Document excerpt
################

Friday, April 20, 2012

Johann Lebrecht Baer

Autobiography of Johann Lebrecht Baer

. . . On the 15th, I preached my farewell sermon in my father's house. There was quite a number there. The next day we started on our journey. The parting from my father, brothers and sister was a hard one. One said: "Brother, I would rather see you carried to your grave than go to America." Sister said: When you get there write and tell me how you found everything." I answered that I would write her the truth. As we arrived at Hedington, the next village, there on the side of the road was a woman calling me to come into the house and pray for her little baby who was very sick for many weeks, had 3 doctors and all said there was no hope. I asked her name and she said it was Mary Schmid. Her husband heard me preach yesterday. It was my cousin. I went in, knelt down by the cradle, and asked our Heavenly Father to heal the babe and spare his life. The rejoicing mother thanked me and wished me God's blessing. Arriving in Zurich we boarded the cars which carried us swiftly away from our native land, but before we came to the city of Basil situated on the boundary line I turned my face to see once more the land of my birth. With the snow-capped mountains which glittered like gold from the suns rays - a beautiful picture it was indeed, but a feeling of sorrow with evil foreboding came over me, impressing on my mind that troubles and hardships of a serious nature were awaiting me in the future in the new world. I could not refrain from weeping, the tears rolling down my cheeks. I tried to console myself with the thought that I was leaving my native land for the gospel's sake and for my salvation, remembering the words of Christ, "Whosoever cannot leave father, mother, brothers and sisters, houses and lands for my sake is not worthy of me." But it was hard, hard, hard. Farewell my native land, farewell ye mountains, farewell to all my loved ones. [p.15]

At Basil we took a steamboat down the river Rhein to Rotterdam, Holland. There were 70 persons on board from Switzerland. I had to see that none got lost on the way to Liverpool. At Rotterdam we took the steamer for Hull, England and encountered a heavy sea. The storm was indeed fearful, water came down in gushes into the ships hold, where we were huddled together, women and children crying from getting bruised and knocked about. There were a few families from Holland falling on each others necks and saying good-bye and so on. The ship had 3 masts, one broke off on the deck floor and fell over the ship. Some cattle tied with chains on deck were washed overboard. Then the boat ran on a rock and stood there while they used all the power of the machinery to get it off and down it went with a fearful plunge, but came up again with some machinery broken and our progress was then very slow. In Hull we stayed a number of days. I suppose not to get to Liverpool before the ship was ready to sail the Atlantic. In those days the journey had to be made on sailships as steamers just began to come into use, and would have cost a lot of money to travel on. Underwriter was the name of our boat with 600 passengers, all Mormons, so called from the British Islands, except us Swiss. After all was settled the ship did plow its way over the briny deep and what did we the Swiss hear and see. Hand organ, violin music and then dancing. We did not like that and asked one another what kind of people is this? One of our elders, the very one I first saw in my country went to England sometime ago and could now speak English fluently, told us they were all Mormons. We were horror stricken in hearing this. We never expected that Latter-day Saints would indulge in such worldly pleasures. We were disgusted. I always abhorred dancing. I said: "Mark now, we will have a storm on top of this. Remember what is written in the Book of Mormon when Nephi's brethren and the sons of Ishmael and their wives began to make merry inasmuch as they began to dance and so on - and there arose a great storm and the compass did cease to work. Now we did get a storm so they had to quit too. By and by the storm quit and the ship glided smoothly so the dance went on. I said: "Now mark, there will be a bigger storm and indeed a contrary wind did arise which did drive us back 30 miles before the wind changed in our favor.

################

Provided data
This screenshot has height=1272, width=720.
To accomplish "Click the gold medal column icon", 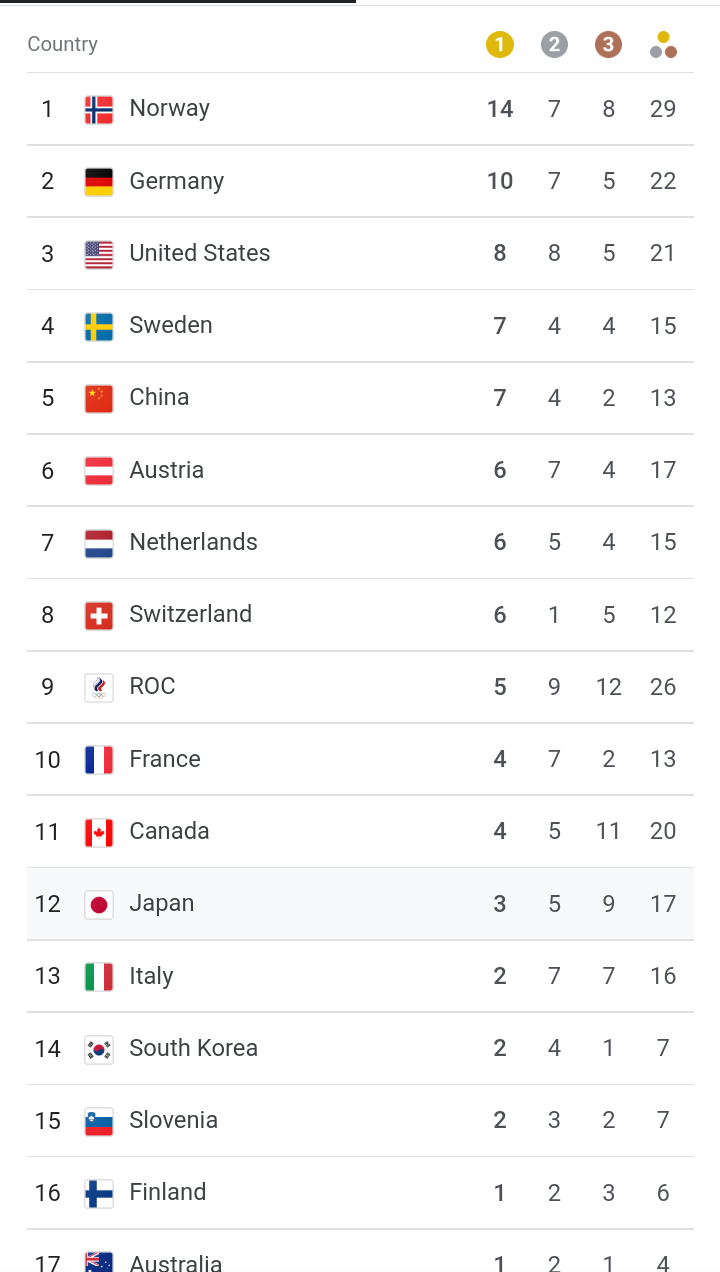I will coord(500,45).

################

Task objective
Please pick up the autobiography of Johann Lebrecht Baer after its final sentence and keep writing it.

Expected answer
I was married to my betrothed by J.D. Ross, a Scotch Captain, along with another couple, Brother Mark H. Forscut [Forscutt] leading the singing.

We landed at New York after 35 days, then on board a steamer up the Hudson River to Albany, from there on the cars to St. Joseph, Missouri. The Hannibal & St. Joseph Railroad was just finished in the fall of 1859. At St. Joseph we boarded a steamer bound north (in those days they went as far as Ft. Benton, Montana). We landed at Florence, 2 miles above Omaha. There we were left on the sand bank of the river. Soon some vehicles came down. People began moving away till all were gone except us, nobody taking any notice of it. At last I went up to see what could be done, so a Swiss brother informed me that there was a handcar standing in an alley saying: "If I were you, I would take it and go and get your things up." I hesitated afraid that they might take me up and he answered: "What else in the world can you do? You cannot stay down there on that sand bank. I would risk it if I were you." So I took the car and going to start I heard a shouting and [p.16] looking back there was a big man and I recognized him as John Smith, Hyrum's son, patriarch in Utah, who I had seen in Zurich. What I could make out of his hollering was he wanted me to leave the car alone. But I started with it in full run down the hill, speaking to myself; "Let him come and catch me if he can." So we got our stuff up and crowded with others into one of those deserted houses. Then I put the car back from where I took it. We had to stay there a few weeks till our teams arrived. I was informed that we could not take our trunks with us. The wagons will be overloaded. I did not like to leave them behind, as they were strongly built, bound with iron and put together with 2 inch screws. They did cost me 14 dollars, even though my older brother made them. There came a man, they said he was a Josephite (that was the first time we heard of Josephites) that wanted to buy some trunks. No doubt he knew that some could not take them along across the American desert and that they could be bought for a song. Well, he offered me so little for it that I considered it a shame. I don't know if it was 25 or 50 cents now for both. I told him the screws alone cost that much and before I would sell at that price I would take the screws and locks and use the wood for kindling. I considered him a very poor specimen for a Latter-day Saint. Well, they all came in very handy in the rocky mountain valley, as we had to stay in Florence quite a while.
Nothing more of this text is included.